The Supreme Court ruled 8-1 that Colorado’s forcing a conversion ban on therapists violates the First Amendment in the case of Chiles v. Salazar.
Yes, Justice Ketanji Brown Jackson was the lone dissenter, writing a 35-page dissent.
As Jim Nault wrote in March 2025 (emphasis mine):
The case, Chiles v. Salazar, concerns a Colorado licensed professional counselor who wishes to provide services to Colorado youth suffering from gender dysphoria. But Colorado law forbids that counselor, Kaley Chiles, from providing any counseling (i.e. speaking) if it concerns the concept of a young person NOT seeking to affirm their transgender status. For example, if a young person who has transitioned from one sex to another is questioning that decision and approaches Chiles for guidance about potentially detransitioning, she is legally forbidden from providing that guidance.
The part I emphasized is important because the case has nothing to do with the conversion ban. It has everything to do with telling Chiles what she can and cannot say to her clients.
The district court and the Tenth Circuit ruled that Chiles had Article III standing, but denied her a preliminary injunction based on the merits.
The courts claimed “that Colorado’s law is best understood as regulating professional conduct and that it regulates speech only incidentally, thus triggering no more than rational-basis review under the First Amendment.”
Well, SCOTUS ruled that Colorado’s law “regulates speech based on viewpoint.”
It is a narrow decision, which is likely why Justices Sonia Sotomayor and Elena Kagan joined the other four.
Justice Neil Gorsuch wrote in the majority opinion:
The question before us is a narrow one.
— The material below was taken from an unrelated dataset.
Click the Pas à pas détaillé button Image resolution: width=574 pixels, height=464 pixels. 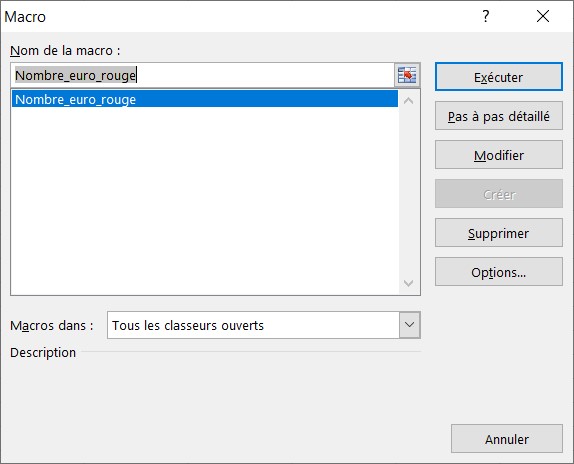499,116
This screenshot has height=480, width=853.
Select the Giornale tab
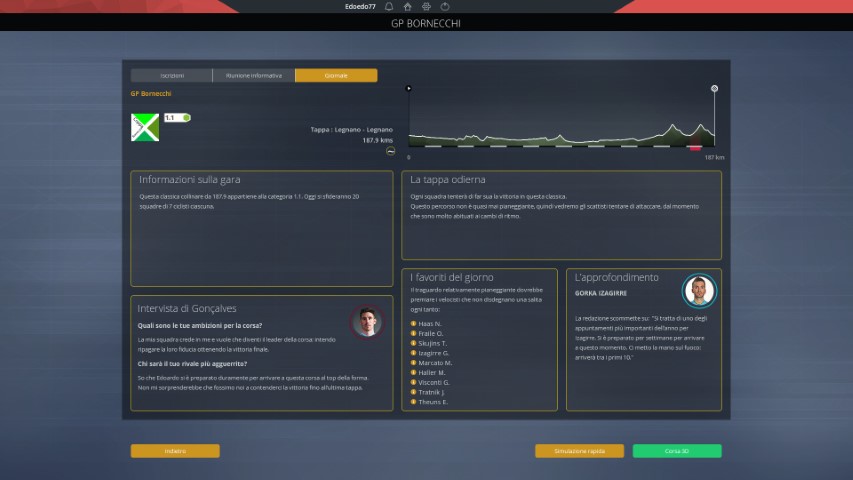(x=336, y=75)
Ms. Chiles does not question that Colorado’s law banning conversion therapy has some constitutionally sound applications. See Brief for Petitioner 53. She does not take issue with the State’s effort to prohibit what she herself calls “long-abandoned, aversive” physical interventions. Instead, Ms. Chiles stresses that she provides only talk therapy, employing no physical techniques or medications. Yet, she argues, Colorado’s law still applies to her, prescribing what she may say in “voluntary counseling conversations” with her clients. And because that application of the law strikes at the heart of the First Amendment’s protections for free speech, she contends, it warrants considerably more searching scrutiny than the rational-basis review the Tenth Circuit applied in this case or the intermediate-scrutiny review some other lower courts have employed in cases like hers.
Again, it has nothing to do with conversion therapy. It has to do with the state telling Chiles how to speak to her clients.
The majority pointed out (emphasis mine):
- The First Amendment applies to everyone, including licensed professionals.
- The law “regulates the content of her speech” and tells her “what views she may and may not express, discriminating on the basis of viewpoint.”
- Colorado failed to “establish that applying its law to Ms. Chiles falls within a long tradition of permissible content regulation.”
- “The First Amendment stands as a bulwark against any effort to prescribe an orthodoxy of views, reflecting a belief that each American enjoys an inalienable right to speak his mind and a faith in the free marketplace of ideas as the best means for finding truth.”
YES. THANK YOU. Our Founders wrote the First Amendment to protect ALL speech. You know they had unpopular speech in mind since they faced treason charges just for saying anything negative about the king.